- Exercise instructions -
[a] In the fingerprint bureau text, echo the passage word for word: begin at the words "The Aziz ul" and stop after "Indian Police Officers are trained.".
[b] In the fingerprint bureau text, which two organizations jointly developed the software named FACTS?
[c] Pick up the fingerprint bureau text after its final sentence and keep writing.

=== Excerpted text ===

1.   Automated Finger Print Identification System (AFIS) 
The CFPB has pioneered the automation of fingerprints through its Automated Finger Print Identification System (AFIS) in 1992. This software was jointly developed by NCRB and CMC Ltd. and named as "Fingerprint Analysis & Criminal Tracing System" (FACTS). Currently CFPB is maintaining 10,93,408 Ten Digit Finger Print Record slips of convicted and arrested persons

These Finger Print Slips (Record) and Finger Print Slips (Search) are received from the Finger Print Bureaux of various States/Union Territories and also from the police stations. 

During the calendar 2016, in addition to the above, 151 Search references were also received from Interpol Division of Central Bureau of Investigation (CBI), New Delhi and 1620 slips for record.

CFPB receives number of finger print document cases, from Government departments, courts of law, banks, post offices, investigation agencies etc. for expert opinion.

2.  All India Board Examination of Finger Print Experts 
The All India Board Examination is conducted every year at C.F.P.B. The Board, consists of Director, CFPB as chairman and two technical heads of the State F.P.Bx. as members. CFPB make all arrangements for conducting theory, practical & viva-voce of this examination.

The successful candidates are awarded certificates. Those who secure 1st, 2nd and 3rd places a Cash prize also.

The Aziz ul Haque rolling trophy is also awarded to the topper of the AIBE.

Passing this examination is mandatory to become Finger Print Expert who is competent to give evidence in the Court of Law.

3. Training 
Each year CFPB New Delhi conducts around 5 to 6 training programmes of one week duration for Indian Police Officers in Finger Print Science. Kolkata Unit of CFPB is conducting 18 weeks duration Proficiency course in Finger Print Science twice a year. During the last four years, 266 Indian Police Officers are trained.

Besides CFPB/NCRB also conducts two courses of 12 weeks duration and Four Courses of 8 Weeks duration for Foreign Police Officers under Indian Technical and Economic Cooperation (ITEC) and Special Commonwealth African Assistance Programme (SCAAP) of Ministry of External Affairs. Around 75 foreign officers are being trained every year under this program.  During the last four years, 270 foreign police officers are trained.

Foreign Trainees of 25th Advanced course on IT in Law Enforcement & 21st Advanced Fingerprint Science & IT from (2nd January to 24th March 2017) with Director Dr Ish Kumar and other senior officers of NCRB

4. Publication 
CFPB also compiles data collected from Finger Print Bureaux of States/UT on standard Annual Statistics Report format, and publishes the -Finger Print in India since 1997. This is the principal resource document for all concerned.

=== Supplied material ===

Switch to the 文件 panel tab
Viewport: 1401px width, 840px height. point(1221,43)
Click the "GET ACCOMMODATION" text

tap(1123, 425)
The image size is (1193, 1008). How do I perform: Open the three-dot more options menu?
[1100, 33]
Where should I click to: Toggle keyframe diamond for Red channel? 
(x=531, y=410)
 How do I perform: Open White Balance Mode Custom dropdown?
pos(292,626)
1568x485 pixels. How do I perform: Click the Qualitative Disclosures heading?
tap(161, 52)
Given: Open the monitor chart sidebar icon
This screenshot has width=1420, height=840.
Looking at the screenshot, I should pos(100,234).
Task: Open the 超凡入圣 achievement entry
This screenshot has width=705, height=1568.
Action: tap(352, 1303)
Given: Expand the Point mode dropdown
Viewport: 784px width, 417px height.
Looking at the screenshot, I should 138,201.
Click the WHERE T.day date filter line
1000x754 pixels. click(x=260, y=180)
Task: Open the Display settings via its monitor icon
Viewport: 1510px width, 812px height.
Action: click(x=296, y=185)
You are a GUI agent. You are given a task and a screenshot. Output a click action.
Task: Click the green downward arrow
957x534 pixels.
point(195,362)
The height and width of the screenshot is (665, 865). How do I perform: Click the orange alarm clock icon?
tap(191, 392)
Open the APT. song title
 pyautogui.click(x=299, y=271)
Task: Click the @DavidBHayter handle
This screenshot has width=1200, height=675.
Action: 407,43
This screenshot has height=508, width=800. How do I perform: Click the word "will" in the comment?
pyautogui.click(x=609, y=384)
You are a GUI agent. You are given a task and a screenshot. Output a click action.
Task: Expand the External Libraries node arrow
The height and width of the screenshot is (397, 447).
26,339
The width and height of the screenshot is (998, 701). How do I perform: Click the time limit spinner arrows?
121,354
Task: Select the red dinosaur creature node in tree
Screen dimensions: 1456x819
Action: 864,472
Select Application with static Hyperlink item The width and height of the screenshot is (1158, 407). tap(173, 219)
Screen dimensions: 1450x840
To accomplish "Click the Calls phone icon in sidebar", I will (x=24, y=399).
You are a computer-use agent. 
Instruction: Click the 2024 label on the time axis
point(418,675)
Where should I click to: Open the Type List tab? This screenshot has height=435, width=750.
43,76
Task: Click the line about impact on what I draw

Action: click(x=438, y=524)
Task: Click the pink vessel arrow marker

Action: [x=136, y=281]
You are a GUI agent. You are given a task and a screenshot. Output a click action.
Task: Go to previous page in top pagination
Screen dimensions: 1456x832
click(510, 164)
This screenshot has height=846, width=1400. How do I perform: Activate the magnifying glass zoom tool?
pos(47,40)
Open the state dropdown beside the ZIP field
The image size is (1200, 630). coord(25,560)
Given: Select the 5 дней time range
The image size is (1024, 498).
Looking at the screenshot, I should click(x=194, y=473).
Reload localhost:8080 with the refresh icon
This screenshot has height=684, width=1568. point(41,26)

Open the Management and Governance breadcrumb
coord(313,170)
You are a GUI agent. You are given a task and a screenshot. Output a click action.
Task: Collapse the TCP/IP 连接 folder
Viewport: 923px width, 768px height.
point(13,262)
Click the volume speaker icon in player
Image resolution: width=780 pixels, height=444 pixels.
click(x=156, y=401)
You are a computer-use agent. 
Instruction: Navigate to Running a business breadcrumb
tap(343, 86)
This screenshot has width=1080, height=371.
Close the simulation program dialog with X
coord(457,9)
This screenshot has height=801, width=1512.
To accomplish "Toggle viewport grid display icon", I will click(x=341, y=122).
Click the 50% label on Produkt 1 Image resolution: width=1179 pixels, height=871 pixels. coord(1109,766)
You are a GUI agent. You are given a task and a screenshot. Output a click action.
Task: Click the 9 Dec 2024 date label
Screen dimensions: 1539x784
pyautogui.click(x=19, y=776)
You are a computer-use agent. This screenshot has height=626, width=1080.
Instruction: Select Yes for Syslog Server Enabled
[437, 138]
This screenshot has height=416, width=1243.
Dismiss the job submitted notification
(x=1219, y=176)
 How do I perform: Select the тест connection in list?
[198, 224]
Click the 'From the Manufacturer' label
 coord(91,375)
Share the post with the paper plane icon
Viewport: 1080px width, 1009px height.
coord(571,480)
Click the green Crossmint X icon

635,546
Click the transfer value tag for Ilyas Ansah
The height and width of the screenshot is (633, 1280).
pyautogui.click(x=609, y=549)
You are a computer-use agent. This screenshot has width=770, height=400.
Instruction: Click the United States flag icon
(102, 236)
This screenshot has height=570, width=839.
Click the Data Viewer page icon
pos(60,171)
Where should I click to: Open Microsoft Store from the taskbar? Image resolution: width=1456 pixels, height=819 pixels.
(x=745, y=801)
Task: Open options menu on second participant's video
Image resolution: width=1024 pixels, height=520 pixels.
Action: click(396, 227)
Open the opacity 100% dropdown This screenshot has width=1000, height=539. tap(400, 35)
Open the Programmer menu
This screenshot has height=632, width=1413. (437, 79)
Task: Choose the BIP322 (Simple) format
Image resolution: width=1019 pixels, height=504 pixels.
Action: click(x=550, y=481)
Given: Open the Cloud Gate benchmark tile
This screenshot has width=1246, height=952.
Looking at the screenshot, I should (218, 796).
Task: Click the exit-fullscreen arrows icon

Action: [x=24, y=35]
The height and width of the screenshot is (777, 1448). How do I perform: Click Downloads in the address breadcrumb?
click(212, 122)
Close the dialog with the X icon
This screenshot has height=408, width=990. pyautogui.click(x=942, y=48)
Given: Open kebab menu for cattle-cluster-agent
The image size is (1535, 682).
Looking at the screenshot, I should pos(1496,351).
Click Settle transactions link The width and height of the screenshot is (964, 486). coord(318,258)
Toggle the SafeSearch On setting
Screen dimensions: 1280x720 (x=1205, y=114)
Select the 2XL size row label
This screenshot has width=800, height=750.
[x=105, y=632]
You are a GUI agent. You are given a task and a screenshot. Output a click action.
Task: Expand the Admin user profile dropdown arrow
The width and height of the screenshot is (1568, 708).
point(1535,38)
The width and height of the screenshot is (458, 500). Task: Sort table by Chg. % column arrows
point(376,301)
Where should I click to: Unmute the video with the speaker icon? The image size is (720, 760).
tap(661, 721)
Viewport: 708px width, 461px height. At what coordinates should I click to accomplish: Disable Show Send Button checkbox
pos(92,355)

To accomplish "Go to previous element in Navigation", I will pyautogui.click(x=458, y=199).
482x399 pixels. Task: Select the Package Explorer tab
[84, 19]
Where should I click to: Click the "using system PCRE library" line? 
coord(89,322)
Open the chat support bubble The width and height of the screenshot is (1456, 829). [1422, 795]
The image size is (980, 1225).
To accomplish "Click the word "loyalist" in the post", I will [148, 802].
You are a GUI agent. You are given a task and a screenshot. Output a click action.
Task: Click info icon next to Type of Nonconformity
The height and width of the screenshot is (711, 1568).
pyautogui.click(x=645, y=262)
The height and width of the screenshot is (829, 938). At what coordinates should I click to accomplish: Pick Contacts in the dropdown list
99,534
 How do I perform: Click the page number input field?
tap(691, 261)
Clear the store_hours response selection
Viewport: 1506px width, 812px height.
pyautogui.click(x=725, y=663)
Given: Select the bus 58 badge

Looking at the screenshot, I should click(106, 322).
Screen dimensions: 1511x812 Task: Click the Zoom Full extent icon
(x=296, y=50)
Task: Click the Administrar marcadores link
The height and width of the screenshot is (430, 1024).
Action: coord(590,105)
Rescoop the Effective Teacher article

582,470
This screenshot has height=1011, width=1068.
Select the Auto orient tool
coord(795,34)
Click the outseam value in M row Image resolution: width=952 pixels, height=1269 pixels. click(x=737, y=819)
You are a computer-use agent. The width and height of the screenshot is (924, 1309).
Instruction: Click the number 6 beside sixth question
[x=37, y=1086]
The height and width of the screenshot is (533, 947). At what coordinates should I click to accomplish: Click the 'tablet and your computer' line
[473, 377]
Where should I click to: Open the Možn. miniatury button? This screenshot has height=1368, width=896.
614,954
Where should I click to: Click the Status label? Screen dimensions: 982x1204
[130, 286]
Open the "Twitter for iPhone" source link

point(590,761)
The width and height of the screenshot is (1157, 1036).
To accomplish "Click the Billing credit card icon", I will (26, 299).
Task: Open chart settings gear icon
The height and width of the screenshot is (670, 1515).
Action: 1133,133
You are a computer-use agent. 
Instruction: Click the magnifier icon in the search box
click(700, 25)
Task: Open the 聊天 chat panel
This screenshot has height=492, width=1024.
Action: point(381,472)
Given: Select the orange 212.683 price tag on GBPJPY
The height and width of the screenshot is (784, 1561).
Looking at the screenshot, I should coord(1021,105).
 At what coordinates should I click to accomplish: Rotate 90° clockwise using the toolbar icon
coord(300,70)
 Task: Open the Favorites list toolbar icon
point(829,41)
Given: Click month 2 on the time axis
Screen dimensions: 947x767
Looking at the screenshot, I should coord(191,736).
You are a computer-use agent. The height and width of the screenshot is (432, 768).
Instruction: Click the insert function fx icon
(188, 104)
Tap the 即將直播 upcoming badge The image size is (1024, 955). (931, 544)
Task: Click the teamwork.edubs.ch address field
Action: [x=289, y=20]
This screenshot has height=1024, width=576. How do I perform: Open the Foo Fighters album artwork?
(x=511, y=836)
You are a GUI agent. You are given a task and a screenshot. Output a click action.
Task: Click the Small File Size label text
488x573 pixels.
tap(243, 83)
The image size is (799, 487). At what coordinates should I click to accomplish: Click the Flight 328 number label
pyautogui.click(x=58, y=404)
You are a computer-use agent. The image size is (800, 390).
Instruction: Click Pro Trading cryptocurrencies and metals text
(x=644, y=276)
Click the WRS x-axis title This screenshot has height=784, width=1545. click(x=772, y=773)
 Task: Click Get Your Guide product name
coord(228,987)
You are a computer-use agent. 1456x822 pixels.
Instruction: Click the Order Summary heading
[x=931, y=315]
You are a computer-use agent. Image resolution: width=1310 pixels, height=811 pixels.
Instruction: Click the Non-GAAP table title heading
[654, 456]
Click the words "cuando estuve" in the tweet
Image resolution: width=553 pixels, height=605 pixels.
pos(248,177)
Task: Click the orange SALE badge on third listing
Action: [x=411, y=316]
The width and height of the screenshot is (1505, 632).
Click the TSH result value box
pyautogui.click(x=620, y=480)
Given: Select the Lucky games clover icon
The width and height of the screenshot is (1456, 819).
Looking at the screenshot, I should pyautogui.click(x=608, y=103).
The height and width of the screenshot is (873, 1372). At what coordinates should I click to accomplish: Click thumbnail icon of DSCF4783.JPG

===

- Results -
[a]
The Aziz ul Haque rolling trophy is also awarded to the topper of the AIBE.

Passing this examination is mandatory to become Finger Print Expert who is competent to give evidence in the Court of Law.

3. Training 
Each year CFPB New Delhi conducts around 5 to 6 training programmes of one week duration for Indian Police Officers in Finger Print Science. Kolkata Unit of CFPB is conducting 18 weeks duration Proficiency course in Finger Print Science twice a year. During the last four years, 266 Indian Police Officers are trained.

[b] NCRB and CMC Ltd.

[c]
5. All India Conference of Directors of Finger Print Bureaux 
The All India Conference of Directors of Finger Print Bureaux of States/UTs, is an annual conference as mandated by the MHA. It is being held annually by CFPB (NCRB) to deliberate on recent trends in the field of finger print science and other priority issues concerning finger print fraternity of the nation. This conference was started in the year 1980 at New Delhi and is being hosted at different locations in the Country. It is completely funded by the Government of India. The 18th  edition of the conference is being held at HPA, Madhuban, Haryana on 30 and 31 March 2017.

Competition "Award of Excellence" is conducted   to identify an excellent work performed by FP Experts in States/UTs and three cash rewards of Rs.10,000/=, Rs.7,500/=, Rs.5000/= are given during the conference.

6.  All India Board Police Duty Meet 
CFPB is participating in All India Police Duty Meet (AIPDM) for conducting Finger Print Test to judge the acumen and knowledge of participating police personnel in the field.

Some Success Stories 
1. The Interpol had requested CFPB to compare finger print and demographic details of BARRIOS GUARIN Jose Mauricio with existing records in connection with Identification of an International Fugitive wanted for Homicide in Colombia (South America) vide Ref. No. 203/2010F.  It was ascertained that the fingerprint of BARRIOS GUARIN Jose Mauricio was IDENTICAL with the Right Index (RI) finger impression present on the specimen 10-digit F.P. slip of MAITA RODRIGUEZ Perd Alejandro, hence the two finger prints were found to be of one and the same person.

2. A fingerprint slip pertaining to one Singh Iqbal was forwarded by Interpol for record purpose. This slip was processed in FACTS (CFPB-AFIS) and was found to be a ‘trace’ against a record slip archived with CFPB PIN 604744. The successful search brought to light the criminal antecedents of the subjected person, who was convicted in pursuance of criminal case registered vide FIR No. 34 dated 24.09.1996 in the court of SDJM, Nabha on 20.09.2000 U/s 324/34 IPC

3. Interpol search slip from New Zealand Police vide Case Reference No. A&SP/New Zealand/FP /2016/454 Dt. 12-02-2016 was traced against the F.P. slip bearing PID No. 90474919 present in CFPB data base, of one Arvinder Pal Singh S/o Malkeet Singh R/o H. No. 53, Professor Enclave, opposite Punjabi University, Patiala, Punjab.

4. The NIA suspected that N.Shanti Metei chief of PREPAK (UPPK), a banned terrorist organization active in anti-national activities was using forged documents, and false identities, Thorough comparison of the fingerprints of T. Hemanta Sharma on land agreements, sale deeds etc., and specimen fingerprints of N.Shanti Metei, proved that N. Shanti Metei used a pseudonym for illegal purchases.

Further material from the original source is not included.